┌─ Provided entries

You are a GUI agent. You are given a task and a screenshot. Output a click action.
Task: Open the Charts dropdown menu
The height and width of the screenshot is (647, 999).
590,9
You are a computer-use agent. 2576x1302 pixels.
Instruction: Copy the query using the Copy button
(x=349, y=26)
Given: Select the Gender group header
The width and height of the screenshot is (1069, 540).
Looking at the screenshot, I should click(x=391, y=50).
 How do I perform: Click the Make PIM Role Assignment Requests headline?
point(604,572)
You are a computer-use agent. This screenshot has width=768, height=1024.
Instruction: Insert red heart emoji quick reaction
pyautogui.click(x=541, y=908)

└─

Rewrite the stretch of rows from the line containing "You are a computer-use agent. This" through the end of the rows, including both ends and the requests. Multiply every coordinate in the answers by 0.45 and round each result to a whole number, with halves rounded up, but leave the numbers in the requests unchanged.

You are a computer-use agent. This screenshot has width=768, height=1024.
Instruction: Insert red heart emoji quick reaction
pyautogui.click(x=243, y=409)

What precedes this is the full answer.